CSR stands for “Corporate Social Responsibility”. This term initially described the voluntary assumption of social responsibility by companies. In this context, activities focused on topics relating to the environment and to social/societal issues. Corporate governance has become increasingly important when evaluating corporate sustainability. As a result, the more comprehensive term ESG (“Environmental, Social, Governance”) has emerged.


ESG is an abbreviation of the terms “Environmental”, “Social”, and “Governance”. Responsible and transparent action in these three areas is generally understood to form the basis for greater sustainability. Companies seeking to act sustainably should therefore set themselves clear goals in these areas, and develop an ESG strategy. Customers, employees, suppliers, banks, and other stakeholders are increasingly evaluating their business partners in terms of ESG activities. In addition, companies must be increasingly transparent regarding their activities in these areas. After all, the UN’s Sustainable Development Goals (SDGs) within the 2030 Agenda, as well as the EU’s Green Deal, oblige companies to help achieve these goals.

Green Deal

The Green Deal, approved 2020, is a European growth strategy with 6 defined environmental goals. For example, by 2030, CO2 emissions are to be reduced by 55%, and the European continent is to be completely emission-free by 2050. For each major economic sector, the Green Deal describes which measures are to be used to achieve the stated goals. Thus, the Green Deal also informs the respective directives adopted by the EU – and exerts a direct influence on companies in EU member states.


GRI stands for “Global Reporting Initiative”. This is an international and independent organization that defines and sets standards for reporting on ESG activities. The first GRI standards were published back in 2000. These standards are used by companies of all sizes, and are recognized worldwide.

Sustainability report

Large corporations and listed companies, in particular, share the annual progress they have made in terms of sustainability – in a dedicated sustainability report. In doing so, they take up the most important measures from the “Environmental”, “Social”, and “Governance” areas (“ESG” or “triple bottom line”). In Germany, the legal basis for this is the CSR Directive Implementation Act of 2017. In April 2021, the EU issued the so-called Corporate Sustainability Reporting Directive (CSRD). According to the CSRD, all large companies (>40 million euros in sales, >20 million in total assets, >250 employees) must report on their sustainability activities within their management report as early as 2024 for financial year 2023. In Germany, the CSRD will become law in 2022.

Non-financial statement

Pursuant to Section 289 of the German Commercial Code (HGB), large and capital market-oriented companies must submit an annual “non-financial statement” as of financial year 2017. In addition to a brief description of the business model, the statement needs to address environmental, employee, and social concerns, respect for human rights, and anti-corruption as well as anti-bribery measures. The non-financial statement can be part of the management report or part of the sustainability report, provided that it meets the standard requirements (GRI or IIRC) for integrated reporting.

Paris Agreement

The Paris Agreement is legally-binding international treaty, adopted by 196 parties with the aim of protecting the climate, as a successor to the Kyoto Protocol. It contains goals and measures to address the causes of climate change. The broad goals include: reduce emissions, adapt to the impacts of climate change, and help developing countries protect the climate. The aim is to keep global warming below 2 degrees.
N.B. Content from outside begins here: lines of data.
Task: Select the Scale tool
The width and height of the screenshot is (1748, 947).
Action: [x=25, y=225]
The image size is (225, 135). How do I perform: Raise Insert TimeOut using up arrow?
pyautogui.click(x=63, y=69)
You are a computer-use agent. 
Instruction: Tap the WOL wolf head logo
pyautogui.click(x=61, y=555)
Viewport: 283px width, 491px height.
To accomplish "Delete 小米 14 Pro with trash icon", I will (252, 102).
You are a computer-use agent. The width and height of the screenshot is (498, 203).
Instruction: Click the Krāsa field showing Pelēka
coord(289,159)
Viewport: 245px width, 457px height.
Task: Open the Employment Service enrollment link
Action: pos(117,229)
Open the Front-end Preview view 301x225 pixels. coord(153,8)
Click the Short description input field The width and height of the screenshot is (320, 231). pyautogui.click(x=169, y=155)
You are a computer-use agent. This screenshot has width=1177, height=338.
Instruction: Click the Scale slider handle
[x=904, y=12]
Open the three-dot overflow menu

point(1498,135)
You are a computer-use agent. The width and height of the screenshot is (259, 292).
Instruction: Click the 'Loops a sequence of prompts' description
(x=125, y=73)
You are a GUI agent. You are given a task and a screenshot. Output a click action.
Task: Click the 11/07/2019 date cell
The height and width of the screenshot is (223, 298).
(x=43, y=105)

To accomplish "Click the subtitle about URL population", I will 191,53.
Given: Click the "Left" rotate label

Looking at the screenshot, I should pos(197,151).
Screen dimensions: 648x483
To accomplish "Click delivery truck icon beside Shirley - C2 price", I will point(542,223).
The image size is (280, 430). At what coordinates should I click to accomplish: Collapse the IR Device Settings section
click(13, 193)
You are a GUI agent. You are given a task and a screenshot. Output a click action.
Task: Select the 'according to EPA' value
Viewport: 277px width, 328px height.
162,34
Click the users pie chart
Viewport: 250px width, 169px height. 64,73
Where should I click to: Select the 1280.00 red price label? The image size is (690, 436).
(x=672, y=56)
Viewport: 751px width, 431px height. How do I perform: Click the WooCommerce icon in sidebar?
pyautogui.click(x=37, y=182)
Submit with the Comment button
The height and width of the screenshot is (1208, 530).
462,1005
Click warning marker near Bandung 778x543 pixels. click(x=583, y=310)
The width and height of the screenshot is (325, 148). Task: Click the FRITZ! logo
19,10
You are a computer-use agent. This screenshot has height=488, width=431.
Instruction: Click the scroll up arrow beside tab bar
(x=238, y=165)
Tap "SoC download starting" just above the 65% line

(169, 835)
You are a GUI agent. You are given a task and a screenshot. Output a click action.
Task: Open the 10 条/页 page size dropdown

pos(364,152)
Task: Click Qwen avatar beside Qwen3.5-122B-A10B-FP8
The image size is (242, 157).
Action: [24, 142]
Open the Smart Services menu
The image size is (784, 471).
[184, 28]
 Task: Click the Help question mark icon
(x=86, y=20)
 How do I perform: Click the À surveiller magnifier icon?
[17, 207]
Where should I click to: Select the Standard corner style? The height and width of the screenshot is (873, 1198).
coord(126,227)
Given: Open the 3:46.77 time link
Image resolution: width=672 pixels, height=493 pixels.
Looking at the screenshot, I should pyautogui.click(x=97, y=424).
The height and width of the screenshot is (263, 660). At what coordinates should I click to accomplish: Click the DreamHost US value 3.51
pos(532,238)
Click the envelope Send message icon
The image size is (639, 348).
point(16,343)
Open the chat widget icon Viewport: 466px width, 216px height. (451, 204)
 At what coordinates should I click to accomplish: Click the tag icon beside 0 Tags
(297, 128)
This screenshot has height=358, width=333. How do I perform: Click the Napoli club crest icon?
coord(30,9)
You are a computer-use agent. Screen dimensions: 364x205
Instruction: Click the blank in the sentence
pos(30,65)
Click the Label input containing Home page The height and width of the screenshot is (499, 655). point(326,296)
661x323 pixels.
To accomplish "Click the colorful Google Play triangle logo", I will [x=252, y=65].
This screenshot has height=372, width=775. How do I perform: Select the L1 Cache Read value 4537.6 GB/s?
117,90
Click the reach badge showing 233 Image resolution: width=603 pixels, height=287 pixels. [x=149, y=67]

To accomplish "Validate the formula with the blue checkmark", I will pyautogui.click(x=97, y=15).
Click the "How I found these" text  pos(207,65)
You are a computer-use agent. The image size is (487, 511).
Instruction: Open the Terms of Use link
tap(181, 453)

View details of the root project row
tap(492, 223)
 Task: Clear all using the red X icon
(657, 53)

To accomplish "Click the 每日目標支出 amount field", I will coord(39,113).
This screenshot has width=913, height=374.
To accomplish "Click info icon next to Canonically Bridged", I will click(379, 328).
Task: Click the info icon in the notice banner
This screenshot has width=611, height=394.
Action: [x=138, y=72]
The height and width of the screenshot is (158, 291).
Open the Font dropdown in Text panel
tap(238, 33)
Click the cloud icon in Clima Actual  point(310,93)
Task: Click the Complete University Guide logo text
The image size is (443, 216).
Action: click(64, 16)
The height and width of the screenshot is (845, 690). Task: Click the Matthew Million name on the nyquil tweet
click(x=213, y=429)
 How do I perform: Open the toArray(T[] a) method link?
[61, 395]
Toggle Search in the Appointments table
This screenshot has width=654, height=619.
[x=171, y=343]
The 17 Sustainable Development Goals (SDGs) aim to create a better and more sustainable future for the world’s population. These goals, adopted by the United Nations in 2015, form the foundation for the 2030 Agenda, and thus also for the sustainability strategies of the EU and Germany. The SDGs are also the starting point for companies’ sustainability strategies.


A taxonomy is a classification system that employs uniform terms and definitions. The EU has developed such a classification system in the “Environmental” area, for the goals “protect the climate” and “adapt to climate change” (Regulation 2020/853 of June 18, 2020). The taxonomy makes it possible to assess the environmental sustainability of an activity on a comparable basis. The taxonomy definitions are also intended to become the basis for companies’ non-financial reports. In July 2021, a taxonomy proposal was submitted for the “Social” area.

UN Global Compact

The United Nations Global Compact is a voluntary agreement between companies and the UN to make globalization more socially and ecologically responsible. It was presented on January 31, 1999. Companies that join this contract commit themselves to ten fundamental principles. The Global Compact can be considered the precursor to the UN’s SDGs (adopted in 2015).